EXERCISE AIM -
In the forum thread on inner groove distortion, what does the original poster rely on instead of anti-skating?

PAGE EXCERPT -
·····

INNER GROOVE DISTORTION


Seasons greetings! I have a VPI Prime Sig. with a Soundsmith " The Voice " cart. and am having an issue with inner groove distortion. I don't use anti-skating, just twisting the cable going to the junction box. I will be upgrading the arm to a Fatboy soon and when the tech comes to set it up we will address the issue. On some records I can't listen to the last song! Frustrating, any feedback will be appreciated. Also, have Pass XP-25, ARC Ref 3 and 75 with ML ESL11A's. Thanks.
joeyfed55

Showing 2 responses by millercarbon

Oh wait, what’s this?
I don’t use anti-skating, just twisting the cable going to the junction box.

Actually knew that was there but only just now decided to use it. Classic example of why however good VPI are I’d never recommend one for the arm. Twisted wires. Sheesh!

So what happens is as the arm swings closer to the center the torque on the wire increases and this means a VPI arm will always have more anti-skate at the inside than at the outside. Its never right and anti-skate usually isn’t all that particular anyway (watch Lederman, explains beautifully why it is at best an average or trade-off) but still, twisted wires, I mean come on!

So odds are your twisted wires are twisted okay for the outside but too much for the inside. If this is the case then it will be the inside or Left channel that’s distorting the most.

Leavenworth Bulls Tooth. The porter, I mean.
Forty years ago at WSU my stereo skills were known so far and wide I had strangers calling me up for advice. Usually a few questions and boom problem solved. One time though I was thirsty, I can fix it, for a beer. When I already knew the fix. And so, walk in, where's my beer? Thanks! Quaff. Flick. Wow sounds great you're amazing here's another beer! (The half-life of a beer at WSU back then was in the milliseconds.)

So of course these things can be diagnosed and fixed at a distance. Its the beer delivery where things get a bit tricky.

But as for the "problem" the L channel information is on the left, R is right. I'm talking the groove as seen facing the turntable. So if the L is breaking up its bouncing off the inner side from too much anti-skating, so dial it back. If the R is breaking up its the other way around. And if BOTH are distorting then its nothing to do with skating, anti or otherwise, its the cartridge body is rotated too much one way or the other on the vertical axis, otherwise known as zenith. In that case go back to your Baerwald and fix the alignment problem.

Now, please PM me for delivery instructions. And make it a porter.

·····

STORED DATA -
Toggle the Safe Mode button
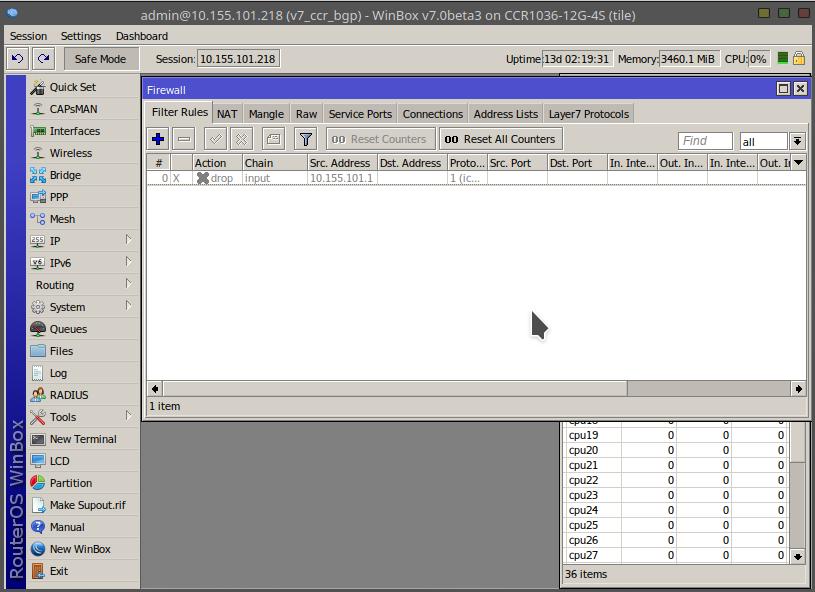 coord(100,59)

·····

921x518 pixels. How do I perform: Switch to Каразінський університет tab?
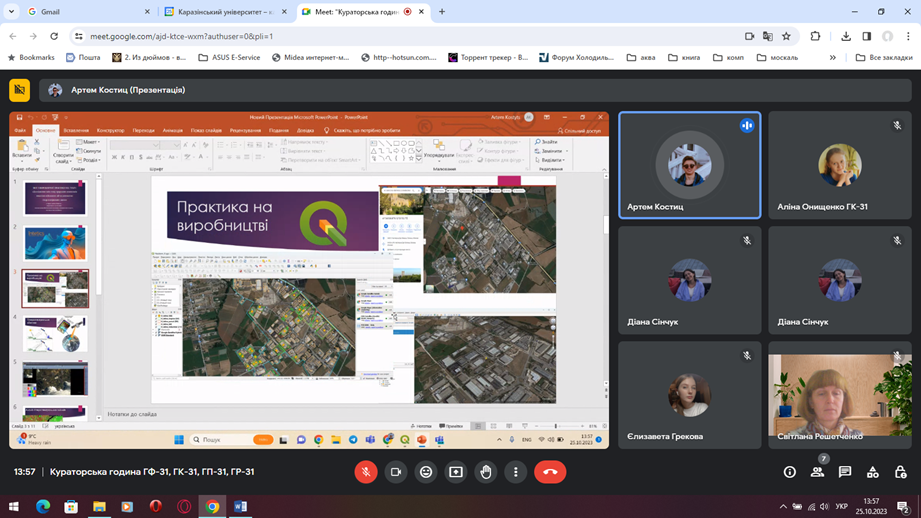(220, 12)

·····

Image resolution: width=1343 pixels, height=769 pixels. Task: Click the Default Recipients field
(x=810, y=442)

·····

WRITTEN SOLUTION -
Twisting the cable going to the junction box.